[Exercise objective]:
Update the records by replacing "printer icon" with "printer button", changing nothing else. Leave the pictures out of your answer.

[Records shown]:
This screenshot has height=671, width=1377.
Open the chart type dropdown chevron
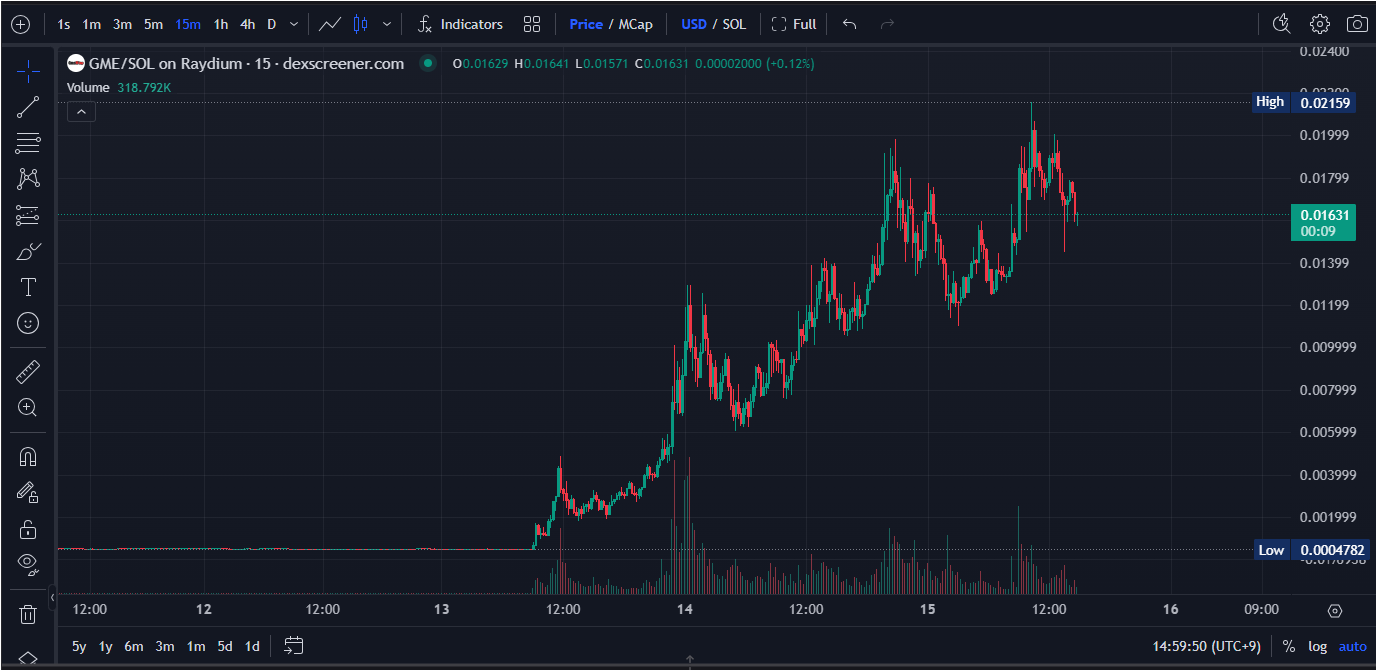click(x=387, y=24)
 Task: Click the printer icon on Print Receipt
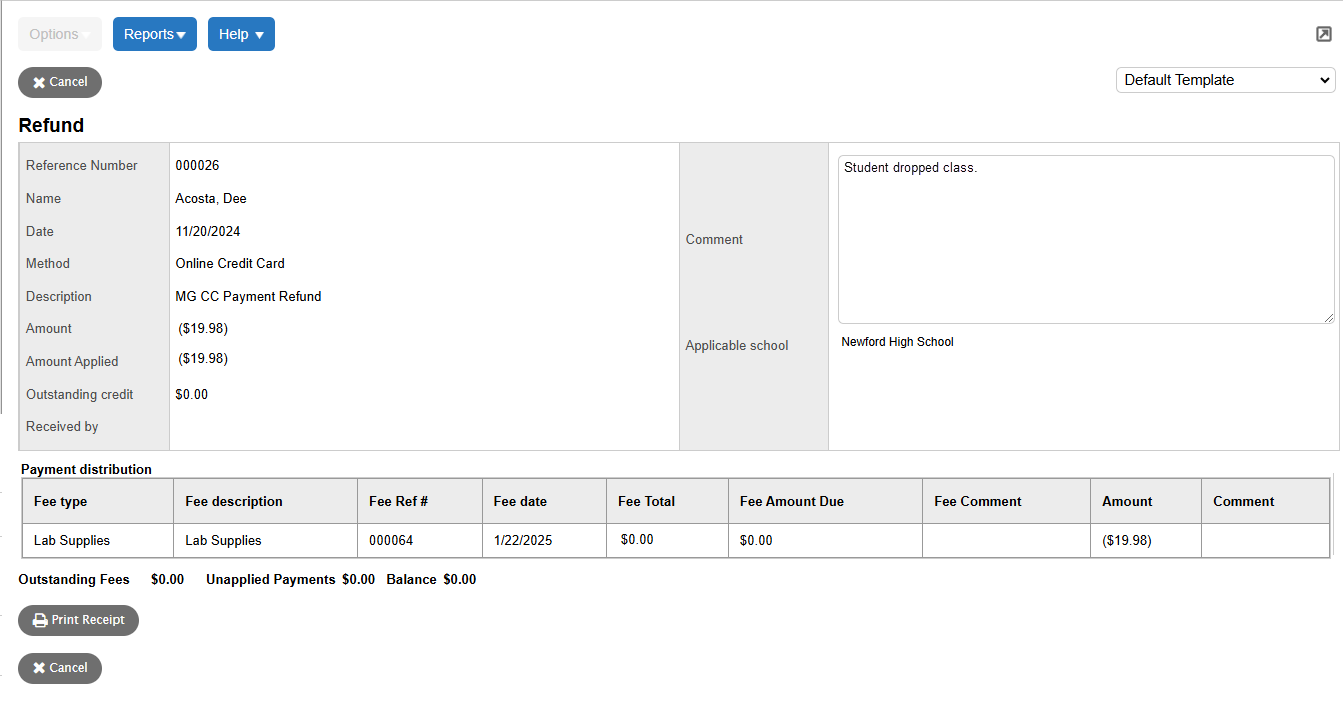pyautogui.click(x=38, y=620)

[Expected output]:
This screenshot has height=671, width=1377.
Open the chart type dropdown chevron
click(x=387, y=24)
 Task: Click the printer button on Print Receipt
pyautogui.click(x=38, y=620)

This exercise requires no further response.